US announces $150 mn for Egypt to help with transition
US has announced $150 million in aid to Egypt in support of its transition process towards democracy following the ouster of President Hosni Mubarak.world Updated: Feb 18, 2011 07:21 IST
US has announced $150 million in aid to Egypt in support of its transition process towards democracy following the ouster of President Hosni Mubarak.
The Obama administration is also dispatching William Burns, the undersecretary of state for political affairs, and David Lipton, a senior White House adviser on international economics, to Egypt next week to talk with the interim military government on the issues related to transition.
An announcement in this regard was made by Secretary of State Hillary Clinton after she briefed the US lawmakers in a classified setting on the current situation in Egypt after the fall of the Mubarak regime.

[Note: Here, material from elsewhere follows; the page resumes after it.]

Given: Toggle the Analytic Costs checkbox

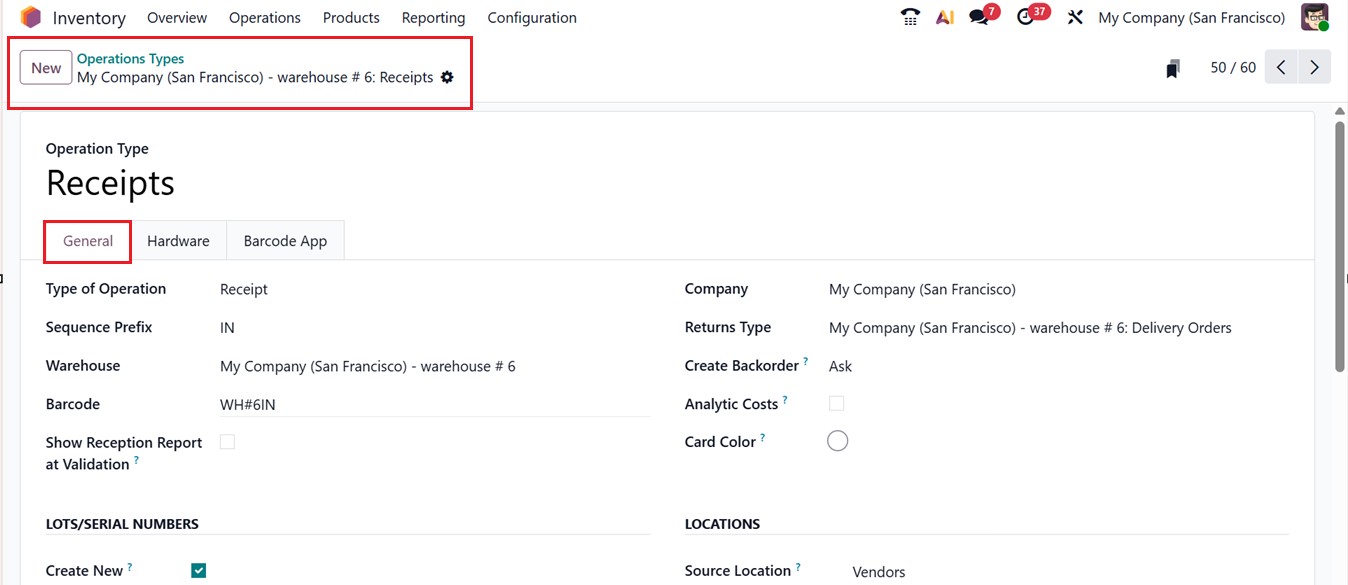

"It's very clear that there is a great deal of work ahead to ensure an orderly democratic transition. It's also clear that Egypt will be grappling with immediate and long-term economic challenges," Clinton told reporters.
The United States stands ready to provide assistance to Egypt to advance its efforts, she added.
"I'm pleased to announce today we will be reprogramming $150 million for Egypt to put ourselves in a position to support the transition there and assist with their economic recovery. These funds will give us flexibility to respond to Egyptian needs moving forward," she said.
"Under Secretary Burns and David Lipton, a senior White House advisor on international economics, will travel to Egypt next week to consult with Egyptian counterparts on how we can most effectively deploy our assistance in line with their priorities," Clinton said.
They're going to talk to the Egyptian Government, Egyptian authorities, Egyptian political groups, and try to get a better assessment.
In her classified briefing with the Congressmen, Clinton said they also discussed the lessons of the recent events in Egypt and the broader Middle East.
"These events demonstrate why the United States must remain fully engaged around the world. In Egypt, Afghanistan, Iraq, Yemen, and so many places, the men and women of the State Department and USAID are working to advance our interests, our values, and most importantly, our national security," she said.
"This work is vital and it needs proper funding. I told our congressional colleagues that the Fiscal Year 2011 spending bill that is on the House floor right now would have serious negative consequences for America’s national security.
The 16% cut for State and USAID in that bill would, for example, force us to scale back dramatically on our missions in the frontline states of Iraq, Afghanistan, and Pakistan," she said.
"As the events of the past month have shown, protecting our country and advancing our interests takes constant and coordinated effort from across our government."